Edmonds has given confidential testimony inside a secure Sensitive Compartmented Information Facility on several occasions: to congressional staffers, to investigators from the O.I.G., and to staff from the 9/11 commission. Sources familiar with this testimony say that, in addition to her allegations about the Dickersons, she reported hearing Turkish wiretap targets boast that they had a covert relationship with a very senior politician indeed--Dennis Hastert, Republican congressman from Illinois and Speaker of the House since 1999. The targets reportedly discussed giving Hastert tens of thousands of dollars in surreptitious payments in exchange for political favors and information. "The Dickersons," says one official familiar with the case, "are only the tip of the iceberg.”

-snip-

Some of the calls reportedly contained what sounded like references to large-scale drug shipments and other crimes. To a person who knew nothing about their context, the details were confusing, and it wasn't always clear what might be significant. One name, however, apparently stood out--a man the Turkish callers often referred to by the nickname "Denny boy." It was the Republican congressman from Illinois and Speaker of the House, Dennis Hastert. According to some of the wiretaps, the F.B.I.'s targets had arranged for tens of thousands of dollars to be paid to Hastert's campaign funds in small checks. Under Federal Election Commission rules, donations of less than $200 are not required to be itemized in public filings.

-snip-

Hastert himself was never heard in the recordings, Edmonds told investigators, and it is possible that the claims of covert payments were hollow boasts. Nevertheless, an examination of Hastert's federal filings shows that the level of un-itemized payments his campaigns received over many years was relatively high. Between April 1996 and December 2002, un-itemized personal donations to the Hastert for Congress Committee amounted to $483,000. In contrast, un-itemized contributions in the same period to the committee run on behalf of the House majority leader, Tom DeLay, Republican of Texas, were only $99,000. An analysis of the filings of four other senior Republicans shows that only one, Clay Shaw, of Florida, declared a higher total in un-itemized donations than Hastert over the same period: $552,000. The other three declared far less. Energy and Commerce Committee chairman Joe Barton, of Texas, claimed $265,000; Armed Services Committee chairman Duncan Hunter, of California, got $212,000; and Ways and Means Committee chairman Bill Thomas, of California, recorded $110,000.

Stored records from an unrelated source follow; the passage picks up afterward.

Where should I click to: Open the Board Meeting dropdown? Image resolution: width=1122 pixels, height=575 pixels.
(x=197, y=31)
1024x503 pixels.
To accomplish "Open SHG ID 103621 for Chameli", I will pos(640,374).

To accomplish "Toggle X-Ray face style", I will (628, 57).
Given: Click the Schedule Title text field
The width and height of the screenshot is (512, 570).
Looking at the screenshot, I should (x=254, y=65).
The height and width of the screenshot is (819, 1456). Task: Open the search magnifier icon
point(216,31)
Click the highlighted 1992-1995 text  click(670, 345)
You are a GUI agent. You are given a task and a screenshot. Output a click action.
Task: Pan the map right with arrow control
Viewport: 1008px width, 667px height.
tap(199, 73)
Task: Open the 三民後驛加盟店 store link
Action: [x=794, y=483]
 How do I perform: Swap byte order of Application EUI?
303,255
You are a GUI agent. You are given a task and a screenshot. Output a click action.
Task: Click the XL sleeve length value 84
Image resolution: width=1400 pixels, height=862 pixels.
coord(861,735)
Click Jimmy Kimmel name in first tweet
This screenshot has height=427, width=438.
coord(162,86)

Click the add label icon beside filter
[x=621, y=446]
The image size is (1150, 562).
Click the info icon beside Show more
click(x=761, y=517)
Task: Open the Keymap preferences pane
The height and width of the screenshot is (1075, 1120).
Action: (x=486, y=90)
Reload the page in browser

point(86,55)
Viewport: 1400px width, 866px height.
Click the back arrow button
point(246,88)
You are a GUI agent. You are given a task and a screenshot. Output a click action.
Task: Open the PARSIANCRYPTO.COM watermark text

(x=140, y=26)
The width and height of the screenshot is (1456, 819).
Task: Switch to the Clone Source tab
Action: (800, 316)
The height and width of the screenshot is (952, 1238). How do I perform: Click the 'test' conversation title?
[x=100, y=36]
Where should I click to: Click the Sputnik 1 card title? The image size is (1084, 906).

Edmonds reportedly added that the recordings also contained repeated references to Hastert's flip-flop, in the fall of 2000, over an issue which remains of intense concern to the Turkish government-the continuing campaign to have Congress designate the killings of Armenians in Turkey between 1915 and 1923 a genocide. For many years, attempts had been made to get the House to pass a genocide resolution, but they never got anywhere until August 2000, when Hastert, as Speaker, announced that he would give it his backing and see that it received a full House vote. He had a clear political reason, as analysts noted at the time: a California Republican incumbent, locked in a tight congressional race, was looking to win over his district's large Armenian community. Thanks to Hastert, the resolution, vehemently opposed by the Turks, passed the International Relations Committee by a large majority. Then, on October 19, minutes before the full House vote, Hastert withdrew it.

-snip-

At the time, he explained his decision by saying that he had received a letter from President Clinton arguing that the genocide resolution, if passed, would harm U.S. interests. Again, the reported content of the Chicago wiretaps may well have been sheer bravado, and there is no evidence that any payment was ever made to Hastert or his campaign. Nevertheless, a senior official at the Turkish Consulate is said to have claimed in one recording that the price for Hastert to withdraw the resolution would have been at least $500,000. Hastert's spokesman says the congressman withdrew the genocide resolution only because of the approach from Clinton, "and to insinuate anything else just doesn't make any sense." He adds that Hastert has no affiliation with the A.T.C. or other groups reportedly mentioned in the wiretaps: "He does not know these organizations." Hastert is "unaware of Turkish interests making donations," the spokesman says, and his staff has "not seen any pattern of donors with foreign names.”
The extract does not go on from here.